4. Placental abnormalities (previa, abruption, accreta) known at time of enrollment

5. A pre-pregnancy body-mass index ≥35

6. Contraindications to surgery including previous hysterotomy (whether from a previous classical cesarean, uterine anomaly such as an arcuate or bicornuate uterus, major myomectomy resection, or previous fetal surgery) in active uterine segment.

7. Technical limitations precluding fetoscopic surgery, such as uterine fibroids, fetal membrane separation, uterine anomalies incompatible with fetoscopy.

8. Maternal-fetal Rh isoimmunization, Kell sensitization or neonatal alloimmune thrombocytopenia affecting the current pregnancy.

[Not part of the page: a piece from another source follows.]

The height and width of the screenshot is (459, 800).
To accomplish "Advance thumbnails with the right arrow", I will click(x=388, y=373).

9. Maternal HIV, Hepatitis-B, Hepatitis-C status positive because of the increased risk of transmission to the fetus during maternal-fetal surgery. If the patient's HIV or Hepatitis status is unknown, the patient must be tested and found to have negative results before enrollment.

10. Maternal medical condition that is a contraindication to surgery or anesthesia.

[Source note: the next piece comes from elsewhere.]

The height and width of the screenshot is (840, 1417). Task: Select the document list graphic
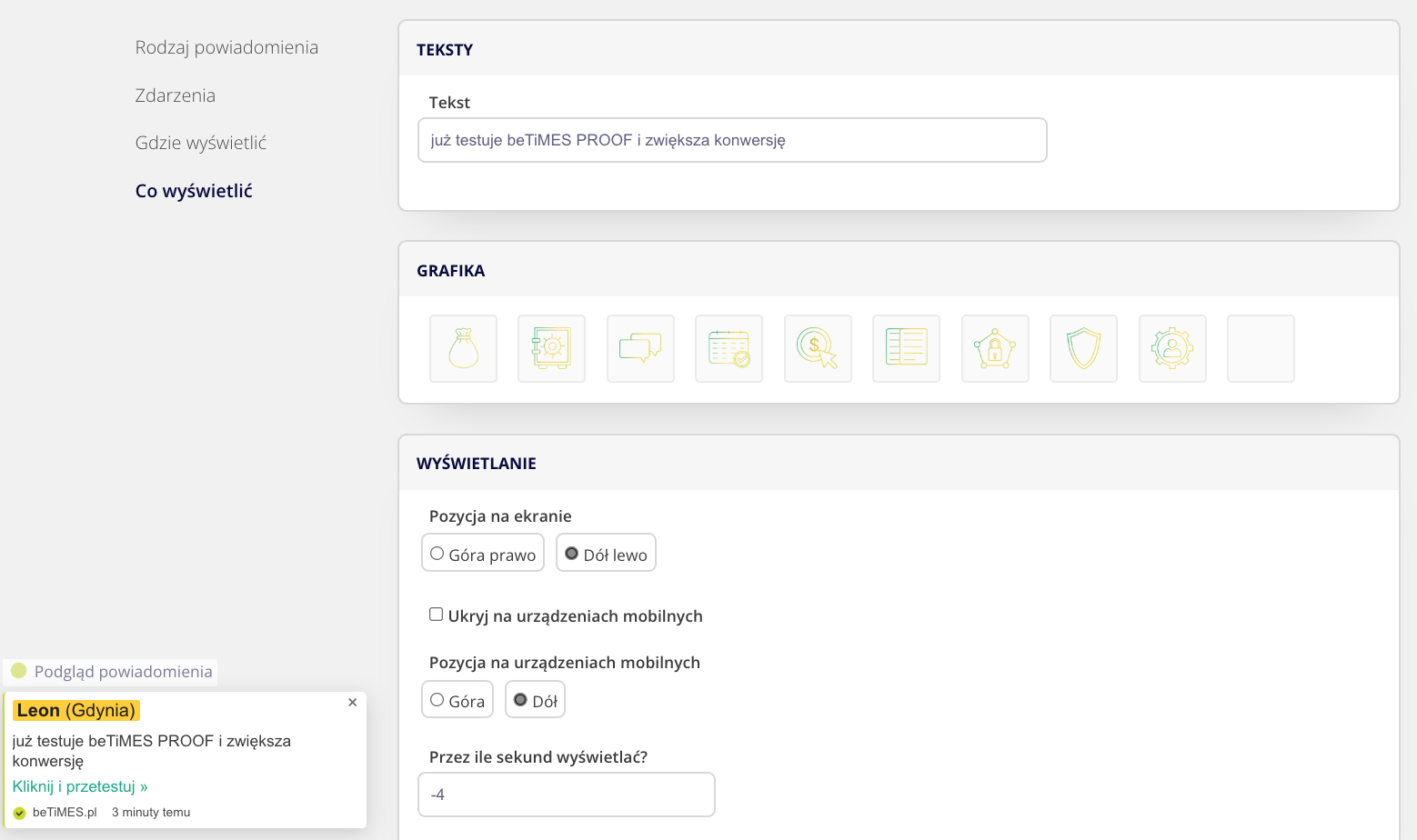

11. Low amniotic fluid volume (Amniotic Fluid Index less than 6cm) if deemed to be due to fetal anomaly, poor placental perfusion or function, or membrane rupture. Low amniotic fluid volume that responds to maternal hydration is not an exclusion criterion.

12. Patient does not have a support person (ie. Spouse, partner, mother) available to support the patient for the duration of the pregnancy.

13. Inability to comply with the travel and follow-up requirements of the trial.

14. Participation in another intervention study that influences maternal and fetal morbidity and mortality or participation in this trial in a previous pregnancy

15. Patient scores as severely depressed on the BDI-II questionnaire; a score of 29 or above.

Rezultāts

Primārie rezultāti

1. Complications associated with obesity during Surgery. [At the time of fetal repair surgery.]

Determine if there is an increased risk for mothers with a BMI of 35-40 during an open in-utero surgical repair for myelomeningocele.

2. Complications associated with obesity during pregnancy. [During the post-surgical course of pregnancy.]

Determine if there is an increased risk for mothers with a BMI of 35-40 after having undergone an open in-utero surgical repair for myelomeningocele.